A desigualdade que não afeta o mercado
Para Thais Darzé, essa relação da arte como investimento talvez seja um dos motivos que leve os anos de pandemia a resultados bons de venda. “Obra de arte é um investimento material, muita gente em momento de crise opta por fazer esse tipo de transação”, diz. Com um acervo diverso, a Paulo Darzé Galeria apresenta obras de artistas jovens emergentes, bem como nomes consagrados, como Amilcar de Castro, Frans Krajcberg, Leda Catunda e Tunga. Os dois lados do negócio tiveram resultados muito distintos em 2021. “Temos um mercado de arte aquecido para obras mais caras, porque a crise impacta menos as grandes fortunas do país. No ponto de vista dos jovens artistas, o negócio fica bastante precário. São obras mais em conta, de artistas emergentes e o impacto de vendas é muito significativo.”
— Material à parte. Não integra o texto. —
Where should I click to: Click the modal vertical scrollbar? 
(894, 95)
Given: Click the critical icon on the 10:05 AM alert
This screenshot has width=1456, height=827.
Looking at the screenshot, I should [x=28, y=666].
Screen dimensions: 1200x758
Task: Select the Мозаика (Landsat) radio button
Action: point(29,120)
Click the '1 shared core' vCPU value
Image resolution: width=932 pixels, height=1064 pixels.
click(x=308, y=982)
A crise que se impõe sobre o país, inclusive na área cultural – com a paralisia na Lei de Incentivo a Cultura, a falta de investimentos nas instituições públicas e até mesmo o cerceamento à criação artística – não chega a afetar significativamente o mercado. “Acho que temos um desmonte acontecendo, um momento muito complexo em relação aos recursos públicos da cultura, mas de fato o mercado no Brasil é muito dependente dos colecionadores privados, e esses colecionadores continuam capitalizados, continuam fazendo o dinheiro circular de alguma forma, então não tem um impacto direto no mercado”, diz Bruna Bailune, das jovens Galeria Aura e Bailune Biancheri. As constatações vão de encontro ao contexto atual. Como aponta o relatório sobre riqueza global feito pelo banco Credit Suisse, a concentração de renda aumentou em todo o mundo no período da pandemia. No Brasil, vivemos o pior nível de concentração de renda desde 2000, com 49,6% da riqueza do país na mão de 1% da população. “Acho que tem muita grana no mercado de arte. Cada dia entram novos colecionadores e novos patronos. Sinto que estamos no início de um grande boom, que a próxima década vai ser a melhor que o mercado de arte já teve na história”, diz Thiago Gomide.
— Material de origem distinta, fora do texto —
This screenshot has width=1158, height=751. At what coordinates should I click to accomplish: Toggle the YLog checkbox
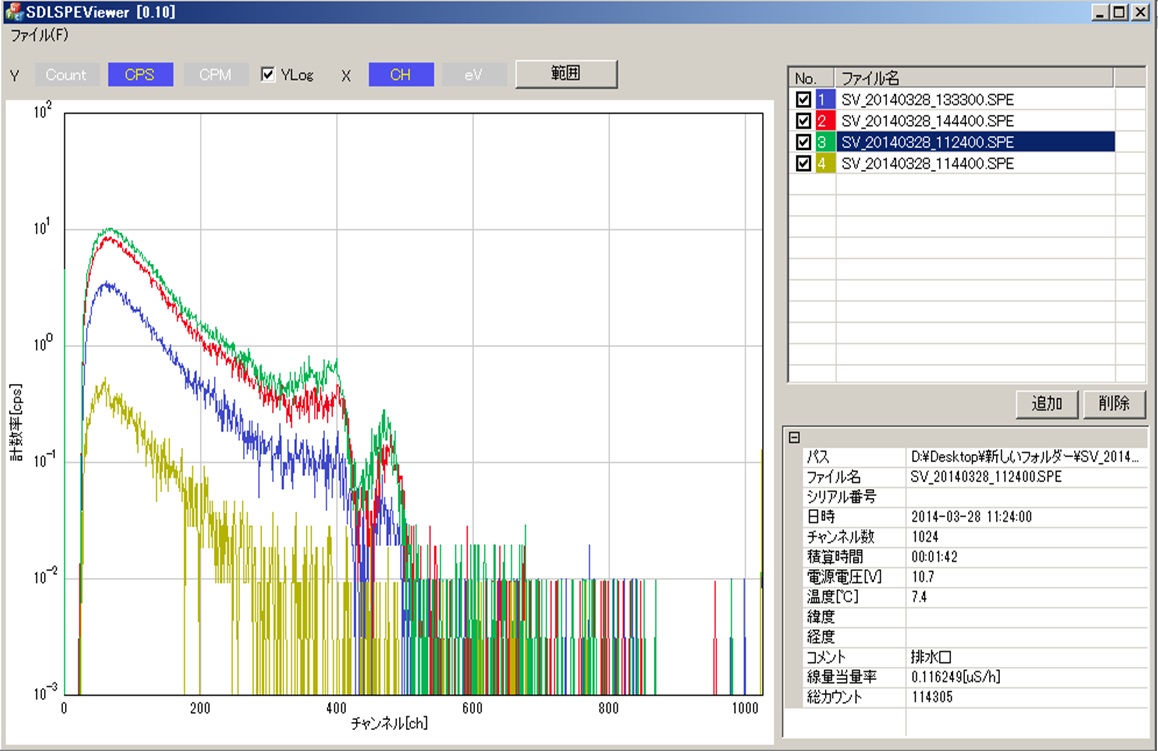coord(268,75)
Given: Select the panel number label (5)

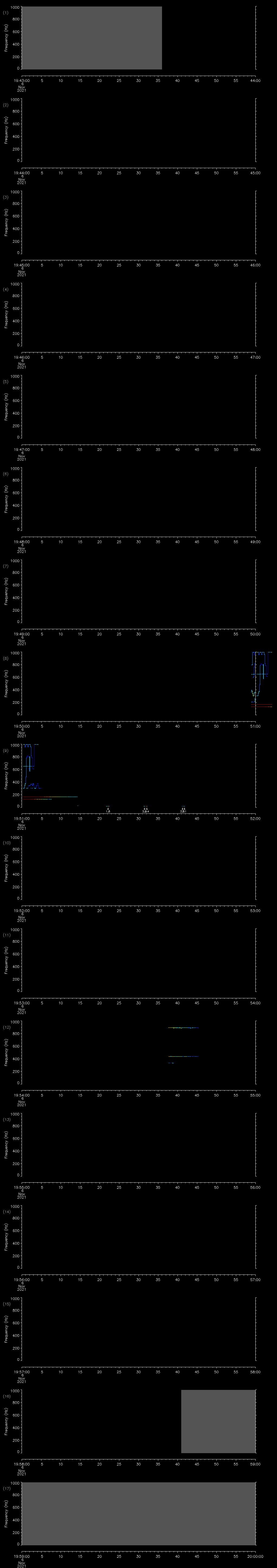Looking at the screenshot, I should (5, 382).
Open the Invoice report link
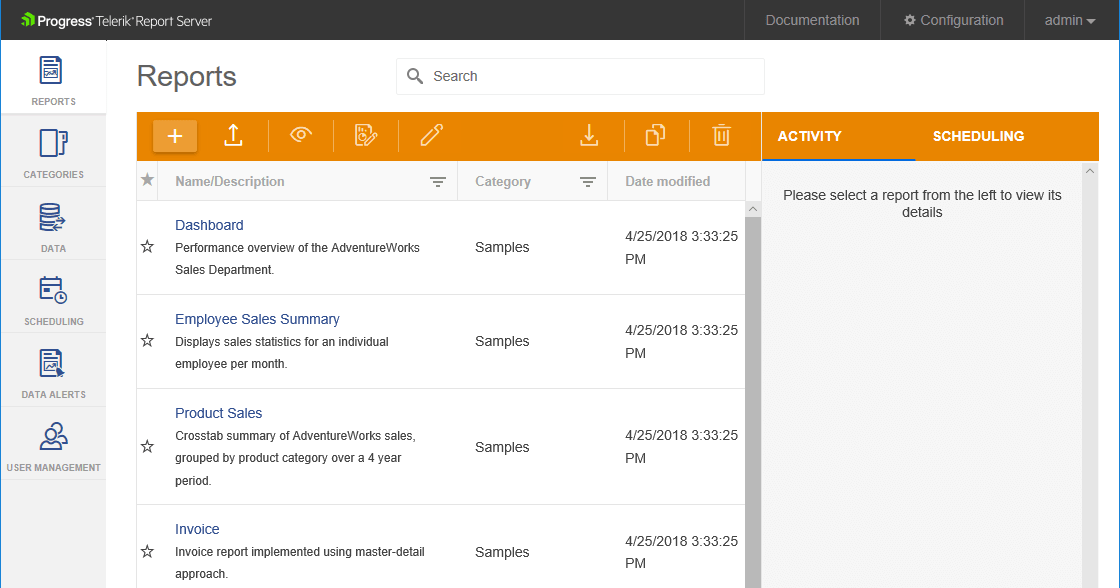This screenshot has height=588, width=1120. click(197, 529)
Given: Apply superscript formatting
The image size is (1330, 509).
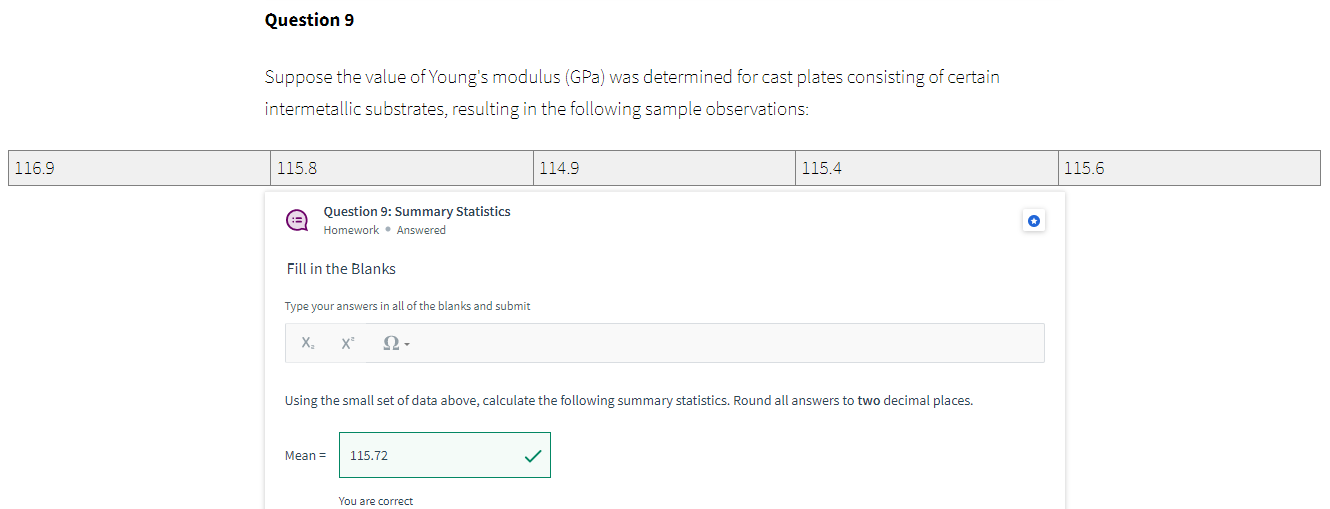Looking at the screenshot, I should tap(347, 343).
A previsão do galerista não parece distante do que mostram as pesquisas. “O relatório da Deloitte mostra que o número de super ricos no mundo cresceu muito nos últimos anos, e que isso ainda não resultou num aumento proporcional nos números de venda de arte, o que significa que esse mercado ainda tem muito para crescer”, aponta Perlman. Segundo a pesquisa, até 2025 deve-se ver um grande crescimento no investimento em artes não só no Brasil, como em todo o mundo.